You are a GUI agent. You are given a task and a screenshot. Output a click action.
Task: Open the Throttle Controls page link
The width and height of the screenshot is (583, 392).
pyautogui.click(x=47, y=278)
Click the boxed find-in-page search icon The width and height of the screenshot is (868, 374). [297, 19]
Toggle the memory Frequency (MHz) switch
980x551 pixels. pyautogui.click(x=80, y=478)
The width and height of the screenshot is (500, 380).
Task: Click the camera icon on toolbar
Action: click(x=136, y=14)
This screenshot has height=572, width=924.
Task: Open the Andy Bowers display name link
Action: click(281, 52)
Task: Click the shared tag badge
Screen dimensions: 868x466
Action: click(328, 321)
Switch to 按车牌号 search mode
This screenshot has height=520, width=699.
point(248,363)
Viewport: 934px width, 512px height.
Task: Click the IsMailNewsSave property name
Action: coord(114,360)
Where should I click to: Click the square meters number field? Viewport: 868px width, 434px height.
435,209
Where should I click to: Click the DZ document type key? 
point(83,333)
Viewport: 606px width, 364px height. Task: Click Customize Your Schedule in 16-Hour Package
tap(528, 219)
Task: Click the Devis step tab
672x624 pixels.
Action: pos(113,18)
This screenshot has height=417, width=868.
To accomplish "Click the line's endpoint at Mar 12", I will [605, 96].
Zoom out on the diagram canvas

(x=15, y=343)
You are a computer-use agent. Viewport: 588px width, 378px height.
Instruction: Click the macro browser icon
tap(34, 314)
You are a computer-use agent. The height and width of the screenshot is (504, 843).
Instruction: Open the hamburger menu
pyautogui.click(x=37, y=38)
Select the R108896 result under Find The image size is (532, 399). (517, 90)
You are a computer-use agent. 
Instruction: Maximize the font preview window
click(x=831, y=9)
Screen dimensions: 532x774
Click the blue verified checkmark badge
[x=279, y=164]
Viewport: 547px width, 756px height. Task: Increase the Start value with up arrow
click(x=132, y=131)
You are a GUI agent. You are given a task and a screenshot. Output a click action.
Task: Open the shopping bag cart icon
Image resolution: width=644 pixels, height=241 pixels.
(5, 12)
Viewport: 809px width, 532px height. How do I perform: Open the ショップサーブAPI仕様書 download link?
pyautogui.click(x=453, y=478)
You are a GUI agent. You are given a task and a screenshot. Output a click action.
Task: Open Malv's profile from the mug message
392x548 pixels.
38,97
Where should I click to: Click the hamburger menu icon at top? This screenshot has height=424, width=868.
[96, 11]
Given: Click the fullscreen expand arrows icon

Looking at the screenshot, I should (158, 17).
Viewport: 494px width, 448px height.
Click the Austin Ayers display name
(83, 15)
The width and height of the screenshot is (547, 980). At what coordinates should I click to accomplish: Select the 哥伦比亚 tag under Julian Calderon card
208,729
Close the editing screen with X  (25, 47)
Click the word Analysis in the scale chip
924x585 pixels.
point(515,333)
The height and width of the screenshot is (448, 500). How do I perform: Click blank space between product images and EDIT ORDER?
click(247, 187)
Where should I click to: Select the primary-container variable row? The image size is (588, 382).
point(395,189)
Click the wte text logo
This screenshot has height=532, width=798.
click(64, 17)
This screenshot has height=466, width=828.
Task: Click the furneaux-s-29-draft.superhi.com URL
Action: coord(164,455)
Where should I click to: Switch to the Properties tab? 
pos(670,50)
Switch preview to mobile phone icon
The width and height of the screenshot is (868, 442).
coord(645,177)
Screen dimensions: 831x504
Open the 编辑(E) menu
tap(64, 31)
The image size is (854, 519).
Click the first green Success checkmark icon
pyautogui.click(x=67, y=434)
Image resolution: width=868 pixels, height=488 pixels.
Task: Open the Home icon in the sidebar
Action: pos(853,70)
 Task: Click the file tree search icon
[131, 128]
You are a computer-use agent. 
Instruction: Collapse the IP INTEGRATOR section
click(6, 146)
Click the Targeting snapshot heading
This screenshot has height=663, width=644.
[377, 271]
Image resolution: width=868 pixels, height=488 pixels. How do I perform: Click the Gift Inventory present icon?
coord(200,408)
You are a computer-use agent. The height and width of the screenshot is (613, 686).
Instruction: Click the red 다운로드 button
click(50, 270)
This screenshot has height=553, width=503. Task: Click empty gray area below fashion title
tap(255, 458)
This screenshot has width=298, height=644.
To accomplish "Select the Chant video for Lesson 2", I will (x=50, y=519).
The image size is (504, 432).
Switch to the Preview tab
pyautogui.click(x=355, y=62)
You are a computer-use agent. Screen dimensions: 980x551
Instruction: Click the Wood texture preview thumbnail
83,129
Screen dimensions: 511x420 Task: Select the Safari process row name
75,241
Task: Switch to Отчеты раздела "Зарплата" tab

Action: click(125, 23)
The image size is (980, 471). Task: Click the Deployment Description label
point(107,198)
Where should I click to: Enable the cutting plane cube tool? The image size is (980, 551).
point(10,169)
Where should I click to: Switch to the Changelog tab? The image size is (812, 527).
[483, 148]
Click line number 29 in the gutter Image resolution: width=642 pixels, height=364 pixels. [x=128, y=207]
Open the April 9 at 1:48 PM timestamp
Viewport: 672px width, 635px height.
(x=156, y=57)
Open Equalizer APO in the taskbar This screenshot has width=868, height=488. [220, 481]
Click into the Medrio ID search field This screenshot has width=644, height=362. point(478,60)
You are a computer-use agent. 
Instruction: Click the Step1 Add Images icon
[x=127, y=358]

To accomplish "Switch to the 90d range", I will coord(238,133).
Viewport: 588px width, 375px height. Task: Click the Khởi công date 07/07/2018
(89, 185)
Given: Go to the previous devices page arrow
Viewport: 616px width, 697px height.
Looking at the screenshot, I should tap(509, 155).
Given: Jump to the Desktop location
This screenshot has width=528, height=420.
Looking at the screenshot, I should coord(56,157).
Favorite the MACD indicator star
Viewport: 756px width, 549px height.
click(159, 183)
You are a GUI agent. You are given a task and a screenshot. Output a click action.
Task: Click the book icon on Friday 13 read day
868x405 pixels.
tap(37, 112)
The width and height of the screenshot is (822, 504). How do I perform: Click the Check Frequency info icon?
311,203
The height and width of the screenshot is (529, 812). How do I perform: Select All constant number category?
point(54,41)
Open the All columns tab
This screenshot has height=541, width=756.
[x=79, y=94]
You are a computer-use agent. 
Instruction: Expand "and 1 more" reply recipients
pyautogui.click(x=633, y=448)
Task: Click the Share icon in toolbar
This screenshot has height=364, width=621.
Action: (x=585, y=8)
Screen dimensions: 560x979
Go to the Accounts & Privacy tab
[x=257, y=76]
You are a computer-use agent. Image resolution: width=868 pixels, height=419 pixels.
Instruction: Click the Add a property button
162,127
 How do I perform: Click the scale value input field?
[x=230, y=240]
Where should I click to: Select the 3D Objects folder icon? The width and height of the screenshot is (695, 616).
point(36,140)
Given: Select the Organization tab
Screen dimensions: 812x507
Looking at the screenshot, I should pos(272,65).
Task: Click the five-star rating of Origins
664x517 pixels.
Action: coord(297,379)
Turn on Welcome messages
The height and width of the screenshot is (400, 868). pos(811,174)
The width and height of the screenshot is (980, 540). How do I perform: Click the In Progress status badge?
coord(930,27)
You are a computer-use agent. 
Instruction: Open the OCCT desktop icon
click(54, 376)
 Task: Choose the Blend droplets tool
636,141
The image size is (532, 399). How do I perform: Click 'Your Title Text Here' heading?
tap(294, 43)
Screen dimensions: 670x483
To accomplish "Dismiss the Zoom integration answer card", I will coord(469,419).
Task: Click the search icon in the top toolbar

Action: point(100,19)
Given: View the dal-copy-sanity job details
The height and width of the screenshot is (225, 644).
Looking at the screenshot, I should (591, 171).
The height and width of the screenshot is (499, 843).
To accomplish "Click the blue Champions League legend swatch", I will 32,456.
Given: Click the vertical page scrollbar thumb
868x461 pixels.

> [To be done]: Swap "computer-use agent" for "GUI agent" everywhere in the records above and reproduce them with everything else unchanged.

> [Result of the task]:
You are a GUI agent. You are given a task and a screenshot. Output a click action.
Task: Open the Throttle Controls page link
The width and height of the screenshot is (583, 392).
pyautogui.click(x=47, y=278)
Click the boxed find-in-page search icon The width and height of the screenshot is (868, 374). [297, 19]
Toggle the memory Frequency (MHz) switch
980x551 pixels. pyautogui.click(x=80, y=478)
The width and height of the screenshot is (500, 380).
Task: Click the camera icon on toolbar
Action: click(x=136, y=14)
This screenshot has height=572, width=924.
Task: Open the Andy Bowers display name link
Action: click(281, 52)
Task: Click the shared tag badge
Screen dimensions: 868x466
Action: click(328, 321)
Switch to 按车牌号 search mode
This screenshot has height=520, width=699.
point(248,363)
Viewport: 934px width, 512px height.
Task: Click the IsMailNewsSave property name
Action: coord(114,360)
Where should I click to: Click the square meters number field? Viewport: 868px width, 434px height.
435,209
Where should I click to: Click the DZ document type key? 
point(83,333)
Viewport: 606px width, 364px height. Task: Click Customize Your Schedule in 16-Hour Package
tap(528, 219)
Task: Click the Devis step tab
672x624 pixels.
Action: pos(113,18)
This screenshot has height=417, width=868.
To accomplish "Click the line's endpoint at Mar 12", I will [605, 96].
Zoom out on the diagram canvas

(x=15, y=343)
You are a GUI agent. Viewport: 588px width, 378px height.
Instruction: Click the macro browser icon
tap(34, 314)
You are a GUI agent. The height and width of the screenshot is (504, 843).
Instruction: Open the hamburger menu
pyautogui.click(x=37, y=38)
Select the R108896 result under Find The image size is (532, 399). (517, 90)
You are a GUI agent. 
Instruction: Maximize the font preview window
click(x=831, y=9)
Screen dimensions: 532x774
Click the blue verified checkmark badge
[x=279, y=164]
Viewport: 547px width, 756px height. Task: Increase the Start value with up arrow
click(x=132, y=131)
You are a GUI agent. You are given a task and a screenshot. Output a click action.
Task: Open the shopping bag cart icon
Image resolution: width=644 pixels, height=241 pixels.
(5, 12)
Viewport: 809px width, 532px height. How do I perform: Open the ショップサーブAPI仕様書 download link?
pyautogui.click(x=453, y=478)
You are a GUI agent. You are given a task and a screenshot. Output a click action.
Task: Open Malv's profile from the mug message
392x548 pixels.
38,97
Where should I click to: Click the hamburger menu icon at top? This screenshot has height=424, width=868.
[96, 11]
Given: Click the fullscreen expand arrows icon

Looking at the screenshot, I should (158, 17).
Viewport: 494px width, 448px height.
Click the Austin Ayers display name
(83, 15)
The width and height of the screenshot is (547, 980). At what coordinates should I click to accomplish: Select the 哥伦比亚 tag under Julian Calderon card
208,729
Close the editing screen with X  (25, 47)
Click the word Analysis in the scale chip
924x585 pixels.
point(515,333)
The height and width of the screenshot is (448, 500). How do I perform: Click blank space between product images and EDIT ORDER?
click(247, 187)
Where should I click to: Select the primary-container variable row? The image size is (588, 382).
point(395,189)
Click the wte text logo
This screenshot has height=532, width=798.
click(64, 17)
This screenshot has height=466, width=828.
Task: Click the furneaux-s-29-draft.superhi.com URL
Action: coord(164,455)
Where should I click to: Switch to the Properties tab? 
pos(670,50)
Switch preview to mobile phone icon
The width and height of the screenshot is (868, 442).
coord(645,177)
Screen dimensions: 831x504
Open the 编辑(E) menu
tap(64, 31)
The image size is (854, 519).
Click the first green Success checkmark icon
pyautogui.click(x=67, y=434)
Image resolution: width=868 pixels, height=488 pixels.
Task: Open the Home icon in the sidebar
Action: pos(853,70)
 Task: Click the file tree search icon
[131, 128]
You are a GUI agent. 
Instruction: Collapse the IP INTEGRATOR section
click(6, 146)
Click the Targeting snapshot heading
This screenshot has height=663, width=644.
[377, 271]
Image resolution: width=868 pixels, height=488 pixels. How do I perform: Click the Gift Inventory present icon?
coord(200,408)
You are a GUI agent. The height and width of the screenshot is (613, 686).
Instruction: Click the red 다운로드 button
click(50, 270)
This screenshot has height=553, width=503. Task: Click empty gray area below fashion title
tap(255, 458)
This screenshot has width=298, height=644.
To accomplish "Select the Chant video for Lesson 2", I will (x=50, y=519).
The image size is (504, 432).
Switch to the Preview tab
pyautogui.click(x=355, y=62)
You are a GUI agent. Screen dimensions: 980x551
Instruction: Click the Wood texture preview thumbnail
83,129
Screen dimensions: 511x420 Task: Select the Safari process row name
75,241
Task: Switch to Отчеты раздела "Зарплата" tab

Action: click(125, 23)
The image size is (980, 471). Task: Click the Deployment Description label
point(107,198)
Where should I click to: Enable the cutting plane cube tool? The image size is (980, 551).
point(10,169)
Where should I click to: Switch to the Changelog tab? The image size is (812, 527).
[483, 148]
Click line number 29 in the gutter Image resolution: width=642 pixels, height=364 pixels. [x=128, y=207]
Open the April 9 at 1:48 PM timestamp
Viewport: 672px width, 635px height.
(x=156, y=57)
Open Equalizer APO in the taskbar This screenshot has width=868, height=488. [220, 481]
Click into the Medrio ID search field This screenshot has width=644, height=362. point(478,60)
You are a GUI agent. 
Instruction: Click the Step1 Add Images icon
[x=127, y=358]

To accomplish "Switch to the 90d range", I will coord(238,133).
Viewport: 588px width, 375px height. Task: Click the Khởi công date 07/07/2018
(89, 185)
Given: Go to the previous devices page arrow
Viewport: 616px width, 697px height.
Looking at the screenshot, I should tap(509, 155).
Given: Jump to the Desktop location
This screenshot has width=528, height=420.
Looking at the screenshot, I should coord(56,157).
Favorite the MACD indicator star
Viewport: 756px width, 549px height.
click(159, 183)
You are a GUI agent. You are given a task and a screenshot. Output a click action.
Task: Click the book icon on Friday 13 read day
868x405 pixels.
tap(37, 112)
The width and height of the screenshot is (822, 504). How do I perform: Click the Check Frequency info icon?
311,203
The height and width of the screenshot is (529, 812). How do I perform: Select All constant number category?
point(54,41)
Open the All columns tab
This screenshot has height=541, width=756.
[x=79, y=94]
You are a GUI agent. 
Instruction: Expand "and 1 more" reply recipients
pyautogui.click(x=633, y=448)
Task: Click the Share icon in toolbar
This screenshot has height=364, width=621.
Action: (x=585, y=8)
Screen dimensions: 560x979
Go to the Accounts & Privacy tab
[x=257, y=76]
You are a GUI agent. Image resolution: width=868 pixels, height=419 pixels.
Instruction: Click the Add a property button
162,127
 How do I perform: Click the scale value input field?
[x=230, y=240]
Where should I click to: Select the 3D Objects folder icon? The width and height of the screenshot is (695, 616).
point(36,140)
Given: Select the Organization tab
Screen dimensions: 812x507
Looking at the screenshot, I should pos(272,65).
Task: Click the five-star rating of Origins
664x517 pixels.
Action: coord(297,379)
Turn on Welcome messages
The height and width of the screenshot is (400, 868). pos(811,174)
The width and height of the screenshot is (980, 540). How do I perform: Click the In Progress status badge?
coord(930,27)
You are a GUI agent. 
Instruction: Open the OCCT desktop icon
click(54, 376)
 Task: Choose the Blend droplets tool
636,141
The image size is (532, 399). How do I perform: Click 'Your Title Text Here' heading?
tap(294, 43)
Screen dimensions: 670x483
To accomplish "Dismiss the Zoom integration answer card", I will coord(469,419).
Task: Click the search icon in the top toolbar

Action: point(100,19)
Given: View the dal-copy-sanity job details
The height and width of the screenshot is (225, 644).
Looking at the screenshot, I should (591, 171).
The height and width of the screenshot is (499, 843).
To accomplish "Click the blue Champions League legend swatch", I will 32,456.
Given: Click the vertical page scrollbar thumb
868x461 pixels.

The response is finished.